Diplomatas e funcionários partidários usavam os mesmos relatórios para analisarem a turbulência do Brasil. "Também recebíamos informações do Comitê de Segurança Estatal", conta Mostovietz, usando o nome completo da KGB (Komitet Gosudarstivinei Bezapasnosti, em russo). Outros fontes eram o serviço de inteligência das Forças Armadas soviéticas, a embaixada em Brasília e o PCB.
"Ponomariov ficou bastante irritado com o fato de não termos sido capazes de antever o golpe, mas eu me defendi dizendo que nem mesmo o embaixador, que estava no Brasil, conseguiu prever", recorda Mostovietz. Segundo ele, Luís Carlos Prestes, então secretário-geral do PCB, nunca mencionou a ameaça de um golpe em suas conversas com os dirigentes soviéticos em Moscou.
Embora mal-informada, a embaixada soviética já sentia cheiro de perigo e instabilidade no começo de 1964. O embaixador Andrei Fomin, na véspera da ação militar, informou Moscou que estava queimando alguns documentos do arquivo, com medo de ataques contra a embaixada.
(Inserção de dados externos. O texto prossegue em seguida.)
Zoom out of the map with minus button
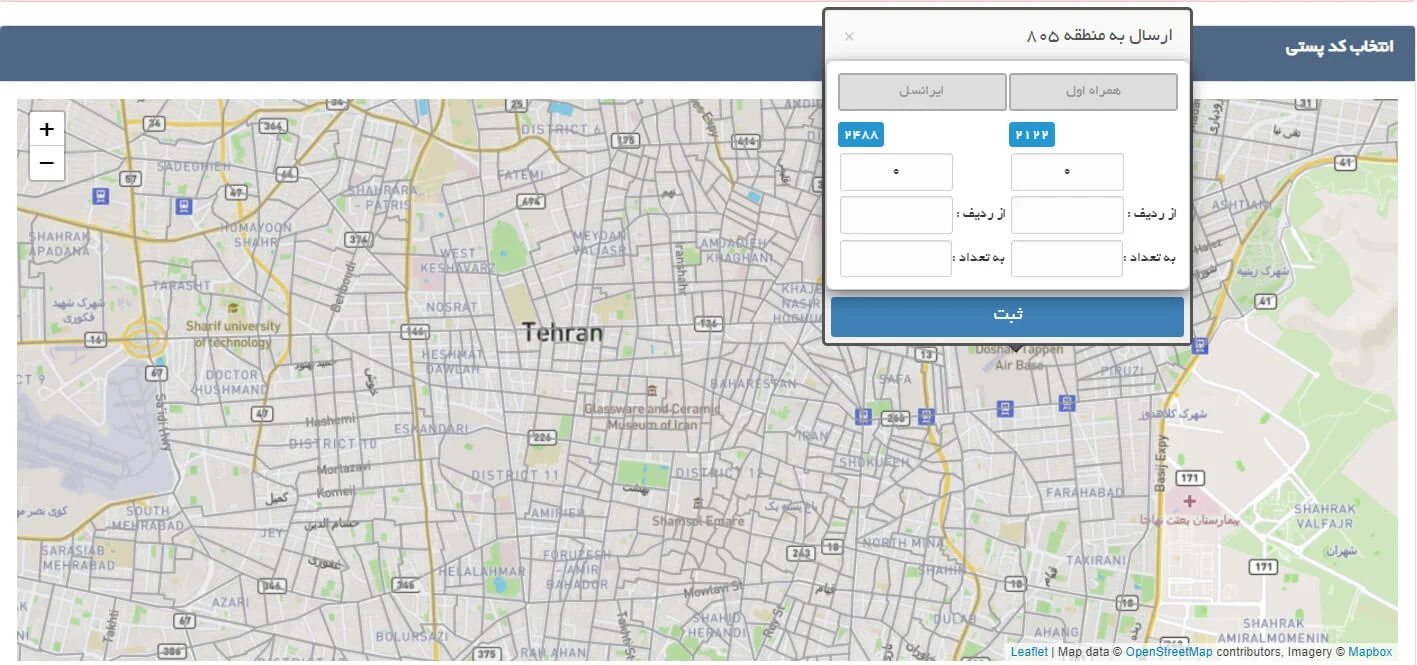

Relembra Mostovietz: "Eu disse ao Fomin que era um absurdo o que ele estava fazendo, pois não tínhamos lá nenhum documento secreto, apenas papéis de trabalho sobre as relacões diplomáticas e comerciais entre os dois países."
Quando o golpe veio, segundo Mostovietz, uma sensação de pânico tomou conta da embaixada soviética e os diplomatas temiam até uma invasão do prédio. "Nossas instruções eram no sentido de manter a calma", conta Mostovietz, hoje com 81 anos e uma saúde que lhe permite continuar a escrever textos sobre a atual crise política russa. Aposentado desde 1984, ele dirigiu o Departamento de Américas do PCUS durante 24 anos, desde 1960, e visitou o Brasil quatro vezes, como integrante de delegações oficiais soviéticas. Em 1961, o roteiro incluiu visitas ao então presidente Jânio Quadros e ao vice, João Goulart.